**EXCERPTED PASSAGE**
-- -- --
Loss or Destruction of Warrant

Upon receipt by the Company of evidence satisfactory to it (in the exercise of its reasonable discretion) of the loss, theft, destruction or mutilation of this Warrant, and (in the case of loss, theft or destruction) of reasonably satisfactory indemnification, and

 


 

 

upon surrender and cancellation of this Warrant, if mutilated, the Company shall execute and deliver a new Warrant of like tenor and date.

11.

Notices

Any notice, demand or delivery authorized by this Warrant Certificate shall be in writing and shall be given to the Holder or the Company, as the case may be, at its address (or facsimile number) set forth below, or such other address (or facsimile number) as shall have been furnished to the party giving or making such notice, demand or delivery:

If to the Company:

China Finance Online Co. Limited

17th Floor of Fuzhuo Plaza A,

No. 28 Xuanwai Street, Xicheng District,

Beijing, China 100052

Attention: Ying Zhu, Chief Financial Officer

Telephone: +86 10 83363006

Facsimile: +86 10 83363001

Email: ying.zhu@jrj.com.cn

If to the Holder:

[ Buyer]

[Address]

Attention:

Telephone:

Email:

Each such notice, demand or delivery shall be deemed received on the date of receipt by the recipient thereof if received prior to 5:00 p.m. in the place of receipt and such day is a Business Day. Otherwise, any such notice, demand or delivery shall be deemed not to have been received until the next succeeding Business Day.

12.
-- -- --
**EXERCISE REQUIREMENTS**
A - Repeat the warrant text from "Each such notice, demand" up to and including "succeeding Business Day.".
B - Answer these questions from the warrant text:
(i) What does the Company execute and deliver after receiving satisfactory evidence of a lost, stolen, destroyed or mutilated Warrant?
(ii) Whose attention should notices to the Company be marked for, and what is that person's title?
(iii) By what time in the place of receipt must a notice arrive on a Business Day to be deemed received that same day?
Work only from the warrant text.

**INPUT DATA**
-- -- --
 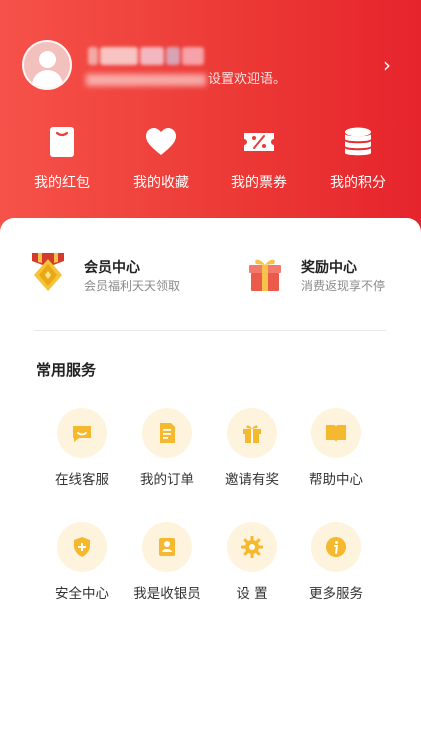 What do you see at coordinates (358, 162) in the screenshot?
I see `quick-link-points: 我的积分` at bounding box center [358, 162].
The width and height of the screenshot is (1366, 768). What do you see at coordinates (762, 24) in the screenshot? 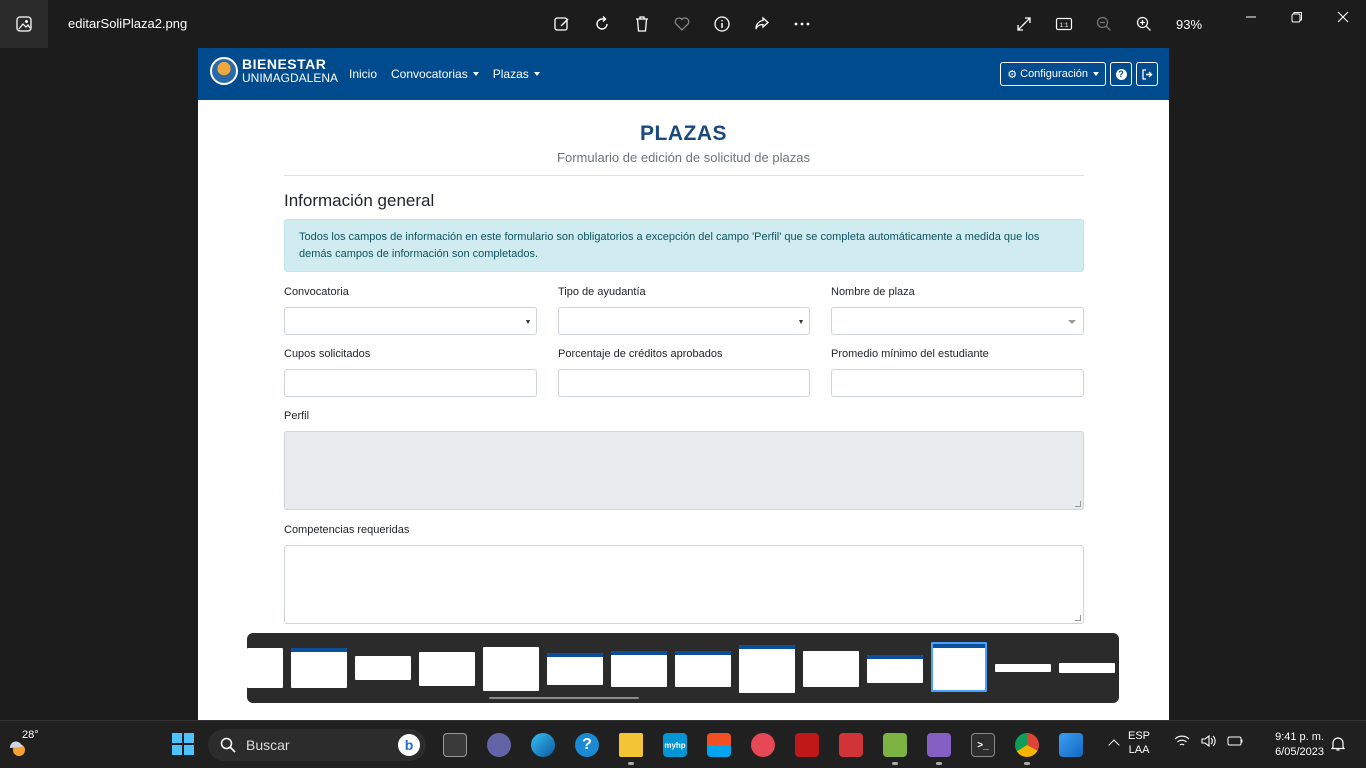
I see `share-icon` at bounding box center [762, 24].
-- -- --
**RESULTS BY TASK**
A -
Each such notice, demand or delivery shall be deemed received on the date of receipt by the recipient thereof if received prior to 5:00 p.m. in the place of receipt and such day is a Business Day. Otherwise, any such notice, demand or delivery shall be deemed not to have been received until the next succeeding Business Day.

B -
(i) A new Warrant of like tenor and date.
(ii) Ying Zhu, Chief Financial Officer.
(iii) 5:00 p.m.